**Problem 1**
In the rows, switch "Throttle" to "Brake" in everything from the line containing "Toggle bold formatting in the toolbar" down to the end of the rows. Leave the rest unchanged and return only those lines.

**Selected text**

◇ ◇ ◇ ◇ ◇ ◇ ◇

The Anglo-American journalist Clarissa Ward has accepted the invitation from the Prix Bayeux-Calvados-Normandie for War Correspondents: next October the CNN star journalist will don the mantle of President of the international jury for the 31st edition of the event. At the age of 44, it is an“honour”and a “big responsibility” for one of the youngest Presidents in the history of the Prix Bayeux.

Last December Clarissa Ward became the first and only Western journalist to enter Gaza with neither permission nor escort from the Israeli army. A coup which served to confirm once more, as if it were needed, the aura and reputation of this multi-lingual journalist who had already received nine Emmys, three DuPont awards and two Peabody awards.

Birth of a vocation

For Clarissa Ward it all started in 2001. On 11 September to be precise. As she began her final year at Yale University, the young student of French, Italian and Russian literature – who had no ambitions of a career in journalism at the time – was deeply affected by the attack on the World Trade Centre.  She felt it as “a calling” even more than a shock, at the deepest level of her being. “I wanted to better understand how this had happened, and it seemed to me that some of it at least was born out of miscommunication and misunderstanding between different worlds. I became very fixated on this idea of trying to understand where this had come from, and I felt that I wanted to be a kind of translator between these two different worlds.” Clarissa took heed of her vocation, finished her studies, obtained her degree in comparative literature and began her career as a reporter.

Meteoric rise

Having begun as an assistant on the night-time edition of Fox News, Clarissa quickly moved to ABC and then CBS News. Working for these major American networks she was based first in Moscow, Beijing and then London and travelled to many war zones. Among them Syria provided the opportunity for her earliest coup and first international recognition: while there she did an interview with two Western fighters who had gone there to wage jihad, and became the only Western journalist to have interviewed an American jihadi.  In 2015 she joined CNN and three years later succeeded Christiane Amanpour as Chief International Correspondent. In 2021 she was in Afghanistan when the Taliban regained power. In 2022 she covered the Russian invasion of Ukraine. Each time her reports on families in distress struck a chord with public opinion. Driven by “a fundamental curiosity about human nature” Clarissa Ward continued to pursue the mission she had set for herself more than twenty years earlier: “to shine a light on the experience of ordinary civilians living through extraordinary moments”.


And Clarissa encountered many ordinary citizens. Very many. Enormous numbers of them. So many that she decided to write a book about them. On All Fronts: the Education of a Journalist, published in 2020, enabled her to share the “kindness, courage, resilience, altruism, bravery: you see extraordinary moments of kindness and selflessness that don’t generally make the front page of the papers, but need to be told”. Clarissa describes the book as a “memoir” that she also wrote for her children. As the mother of three young boys – “a second full-time job!” – the journalist firmly believes that her work will contribute to making her children “better citizens, better humans, open to the world and the way it works”. She explains that they in turn “have made her a better journalist, with a lot more compassion, viewing stories in a different way”. Having seen the worst of what humanity is capable of, she retains a degree of optimism. “I’ve seen the worst of humanity but also the best.”

◇ ◇ ◇ ◇ ◇ ◇ ◇

**Listed records**
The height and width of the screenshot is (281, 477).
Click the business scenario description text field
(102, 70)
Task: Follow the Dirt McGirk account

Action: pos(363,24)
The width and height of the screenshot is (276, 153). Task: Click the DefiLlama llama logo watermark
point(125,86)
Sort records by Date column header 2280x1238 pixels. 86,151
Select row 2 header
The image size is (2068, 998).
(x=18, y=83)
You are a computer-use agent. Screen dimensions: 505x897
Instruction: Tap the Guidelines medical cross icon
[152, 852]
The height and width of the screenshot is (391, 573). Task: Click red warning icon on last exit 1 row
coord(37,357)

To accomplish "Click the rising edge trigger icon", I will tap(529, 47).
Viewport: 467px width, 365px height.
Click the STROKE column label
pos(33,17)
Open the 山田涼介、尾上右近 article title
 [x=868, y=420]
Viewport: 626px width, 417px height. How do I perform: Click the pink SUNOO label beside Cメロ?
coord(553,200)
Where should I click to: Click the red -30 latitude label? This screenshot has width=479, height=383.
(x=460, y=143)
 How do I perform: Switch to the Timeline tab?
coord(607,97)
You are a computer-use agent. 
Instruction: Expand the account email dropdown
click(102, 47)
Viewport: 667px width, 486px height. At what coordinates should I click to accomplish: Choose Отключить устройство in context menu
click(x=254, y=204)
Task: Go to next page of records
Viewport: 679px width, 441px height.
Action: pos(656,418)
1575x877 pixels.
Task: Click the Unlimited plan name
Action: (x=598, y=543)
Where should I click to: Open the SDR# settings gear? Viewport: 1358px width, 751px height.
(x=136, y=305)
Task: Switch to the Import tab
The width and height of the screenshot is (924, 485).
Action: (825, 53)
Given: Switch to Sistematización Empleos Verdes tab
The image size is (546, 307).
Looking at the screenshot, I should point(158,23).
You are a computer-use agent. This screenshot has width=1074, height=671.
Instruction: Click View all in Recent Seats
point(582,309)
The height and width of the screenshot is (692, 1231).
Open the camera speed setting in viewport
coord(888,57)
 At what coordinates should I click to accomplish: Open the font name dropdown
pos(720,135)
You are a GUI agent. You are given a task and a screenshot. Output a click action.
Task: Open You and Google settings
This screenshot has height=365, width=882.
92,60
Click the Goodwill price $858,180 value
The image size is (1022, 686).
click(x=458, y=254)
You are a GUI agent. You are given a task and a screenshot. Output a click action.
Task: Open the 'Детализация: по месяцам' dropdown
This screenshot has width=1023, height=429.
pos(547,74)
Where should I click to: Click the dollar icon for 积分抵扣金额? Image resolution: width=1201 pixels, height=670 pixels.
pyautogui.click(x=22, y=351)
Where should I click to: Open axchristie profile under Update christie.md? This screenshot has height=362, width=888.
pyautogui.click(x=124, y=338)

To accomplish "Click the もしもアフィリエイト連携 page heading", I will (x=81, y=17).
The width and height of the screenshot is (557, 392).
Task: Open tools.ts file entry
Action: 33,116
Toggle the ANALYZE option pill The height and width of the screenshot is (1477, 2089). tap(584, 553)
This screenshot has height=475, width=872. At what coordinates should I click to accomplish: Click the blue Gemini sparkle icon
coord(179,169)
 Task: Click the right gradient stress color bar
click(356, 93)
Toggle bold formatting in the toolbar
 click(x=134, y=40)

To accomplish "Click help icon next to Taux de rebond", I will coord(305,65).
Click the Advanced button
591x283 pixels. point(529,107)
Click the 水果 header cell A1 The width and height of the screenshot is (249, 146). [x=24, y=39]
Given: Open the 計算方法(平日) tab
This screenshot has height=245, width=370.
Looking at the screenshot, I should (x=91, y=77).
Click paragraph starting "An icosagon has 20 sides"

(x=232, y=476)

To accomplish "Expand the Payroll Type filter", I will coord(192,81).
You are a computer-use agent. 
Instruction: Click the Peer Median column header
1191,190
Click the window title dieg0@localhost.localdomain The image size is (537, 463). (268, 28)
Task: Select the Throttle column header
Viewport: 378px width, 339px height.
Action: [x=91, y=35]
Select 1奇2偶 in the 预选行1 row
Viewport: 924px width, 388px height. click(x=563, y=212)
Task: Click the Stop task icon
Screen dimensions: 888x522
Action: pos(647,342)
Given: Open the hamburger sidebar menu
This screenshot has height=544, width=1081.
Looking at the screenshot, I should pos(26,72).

◇ ◇ ◇ ◇ ◇ ◇ ◇

**Problem 2**
Carry on the profile of Clarissa Ward from its last sentence.

**Result 1**
Toggle bold formatting in the toolbar
 click(x=134, y=40)

To accomplish "Click help icon next to Taux de rebond", I will coord(305,65).
Click the Advanced button
591x283 pixels. point(529,107)
Click the 水果 header cell A1 The width and height of the screenshot is (249, 146). [x=24, y=39]
Given: Open the 計算方法(平日) tab
This screenshot has height=245, width=370.
Looking at the screenshot, I should (x=91, y=77).
Click paragraph starting "An icosagon has 20 sides"

(x=232, y=476)

To accomplish "Expand the Payroll Type filter", I will coord(192,81).
You are a computer-use agent. 
Instruction: Click the Peer Median column header
1191,190
Click the window title dieg0@localhost.localdomain The image size is (537, 463). (268, 28)
Task: Select the Brake column header
Viewport: 378px width, 339px height.
Action: [x=91, y=35]
Select 1奇2偶 in the 预选行1 row
Viewport: 924px width, 388px height. click(x=563, y=212)
Task: Click the Stop task icon
Screen dimensions: 888x522
Action: pos(647,342)
Given: Open the hamburger sidebar menu
This screenshot has height=544, width=1081.
Looking at the screenshot, I should pos(26,72).

**Result 2**
A new role

Accustomed to ”going where the news takes her” Clarissa Ward will make an exception next October to spend a few days in Bayeux. A unique time and space that she sees as “the opportunity to immerse myself in some of the best journalism out there”. She feels honoured to take part in the deliberations for “one of the most prestigious and well-respected awards for conflict journalism” and is aware of her responsibilities: “Moderating the conversations around how we judge journalism, deconstructing stories, is a challenging process. What are the parameters for judging what is the best journalism? Is it about bravery? Is it about the story-telling? Is it about newsworthiness? Is it about impact? It’s not often that we have the opportunity to dig deep into what constitutes great journalism. I’m sure there’ll be some interesting debates: journalists love to debate!”

Following on from Christiane Amanpour

In addition to their origins (both were born in London) and their positions at CNN, Clarissa Ward and Christiane Amanpour will soon have another thing in common: having been President of the jury at the Prix Bayeux. In 2018 this small town in Calvados welcomed the American news channel’s star of current affairs.  In 2024 it will do so again with Clarissa Ward.

Clarissa Ward – Some dates

1980 — Born in London
2002 — Graduated Yale University with BA in comparative literature
2002 — CNN Moscow internship
2003 — FOX News Overnight Assignment Desk
2005 — Moved to Beirut and started working as a freelance producer in Baghdad / Beirut / Middle East
2007 — ABC News Moscow Correspondent
2009 — ABC News Beijing Correspondent
2011 — CBS News Correspondent based out of London, mostly covering the Syrian civil war
2011 — Peabody Award for her undercover work during the Syrian uprising
2013 — DuPont Columbia Award for her work in Syria for CBS News
2015 — Murrow Award for International Reporting, Washington State University
2015 — Joined CNN
2016 — Peabody Award for the CNN reports: ISIS in Iraq and Syria, Undercover in Syria, Battle for Mosul
2016 — David Kaplan Award for Undercover in Syria
2016 — Excellence in International Reporting Award from the International Center for Journalists
2018 — Appointed CNN Chief International Correspondent
2019 — Reporter of the year for Alliance of Women in Media (AWM)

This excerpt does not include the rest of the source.